* WHAT IS EXPECTED *
Write down the whole listing below again without changing a word.

- - - - - - -

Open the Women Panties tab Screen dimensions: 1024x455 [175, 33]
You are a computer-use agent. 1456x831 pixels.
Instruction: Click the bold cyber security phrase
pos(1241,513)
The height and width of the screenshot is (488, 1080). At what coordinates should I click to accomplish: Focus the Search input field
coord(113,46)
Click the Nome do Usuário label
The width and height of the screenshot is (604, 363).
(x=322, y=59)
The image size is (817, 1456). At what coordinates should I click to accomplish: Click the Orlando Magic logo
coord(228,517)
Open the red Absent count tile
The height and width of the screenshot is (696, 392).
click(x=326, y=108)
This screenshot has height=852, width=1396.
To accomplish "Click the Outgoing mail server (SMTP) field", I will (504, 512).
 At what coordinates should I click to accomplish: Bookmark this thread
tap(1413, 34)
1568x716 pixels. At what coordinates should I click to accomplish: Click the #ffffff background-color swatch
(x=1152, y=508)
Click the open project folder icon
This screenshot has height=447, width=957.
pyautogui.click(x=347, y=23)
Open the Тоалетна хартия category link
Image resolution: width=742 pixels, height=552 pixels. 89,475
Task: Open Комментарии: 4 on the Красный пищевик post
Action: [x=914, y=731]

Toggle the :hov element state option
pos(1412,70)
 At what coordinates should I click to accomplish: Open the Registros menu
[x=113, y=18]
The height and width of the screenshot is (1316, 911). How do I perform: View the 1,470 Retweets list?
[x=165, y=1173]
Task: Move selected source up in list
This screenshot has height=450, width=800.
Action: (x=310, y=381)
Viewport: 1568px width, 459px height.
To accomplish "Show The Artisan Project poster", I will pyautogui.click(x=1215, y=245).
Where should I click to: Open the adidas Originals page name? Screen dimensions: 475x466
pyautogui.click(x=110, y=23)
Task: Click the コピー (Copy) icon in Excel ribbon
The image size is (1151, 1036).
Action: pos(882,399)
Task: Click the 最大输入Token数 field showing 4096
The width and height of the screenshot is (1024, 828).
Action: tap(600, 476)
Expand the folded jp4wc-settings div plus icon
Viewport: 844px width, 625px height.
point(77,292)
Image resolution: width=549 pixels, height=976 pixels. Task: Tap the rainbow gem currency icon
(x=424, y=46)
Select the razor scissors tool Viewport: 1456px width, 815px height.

- - - - - - -

* WRITTEN ANSWER *
Open the Women Panties tab Screen dimensions: 1024x455 [175, 33]
You are a computer-use agent. 1456x831 pixels.
Instruction: Click the bold cyber security phrase
pos(1241,513)
The height and width of the screenshot is (488, 1080). At what coordinates should I click to accomplish: Focus the Search input field
coord(113,46)
Click the Nome do Usuário label
The width and height of the screenshot is (604, 363).
(x=322, y=59)
The image size is (817, 1456). At what coordinates should I click to accomplish: Click the Orlando Magic logo
coord(228,517)
Open the red Absent count tile
The height and width of the screenshot is (696, 392).
click(x=326, y=108)
This screenshot has height=852, width=1396.
To accomplish "Click the Outgoing mail server (SMTP) field", I will (504, 512).
 At what coordinates should I click to accomplish: Bookmark this thread
tap(1413, 34)
1568x716 pixels. At what coordinates should I click to accomplish: Click the #ffffff background-color swatch
(x=1152, y=508)
Click the open project folder icon
This screenshot has height=447, width=957.
pyautogui.click(x=347, y=23)
Open the Тоалетна хартия category link
Image resolution: width=742 pixels, height=552 pixels. 89,475
Task: Open Комментарии: 4 on the Красный пищевик post
Action: [x=914, y=731]

Toggle the :hov element state option
pos(1412,70)
 At what coordinates should I click to accomplish: Open the Registros menu
[x=113, y=18]
The height and width of the screenshot is (1316, 911). How do I perform: View the 1,470 Retweets list?
[x=165, y=1173]
Task: Move selected source up in list
This screenshot has height=450, width=800.
Action: (x=310, y=381)
Viewport: 1568px width, 459px height.
To accomplish "Show The Artisan Project poster", I will pyautogui.click(x=1215, y=245).
Where should I click to: Open the adidas Originals page name? Screen dimensions: 475x466
pyautogui.click(x=110, y=23)
Task: Click the コピー (Copy) icon in Excel ribbon
The image size is (1151, 1036).
Action: pos(882,399)
Task: Click the 最大输入Token数 field showing 4096
The width and height of the screenshot is (1024, 828).
Action: tap(600, 476)
Expand the folded jp4wc-settings div plus icon
Viewport: 844px width, 625px height.
point(77,292)
Image resolution: width=549 pixels, height=976 pixels. Task: Tap the rainbow gem currency icon
(x=424, y=46)
Select the razor scissors tool Viewport: 1456px width, 815px height.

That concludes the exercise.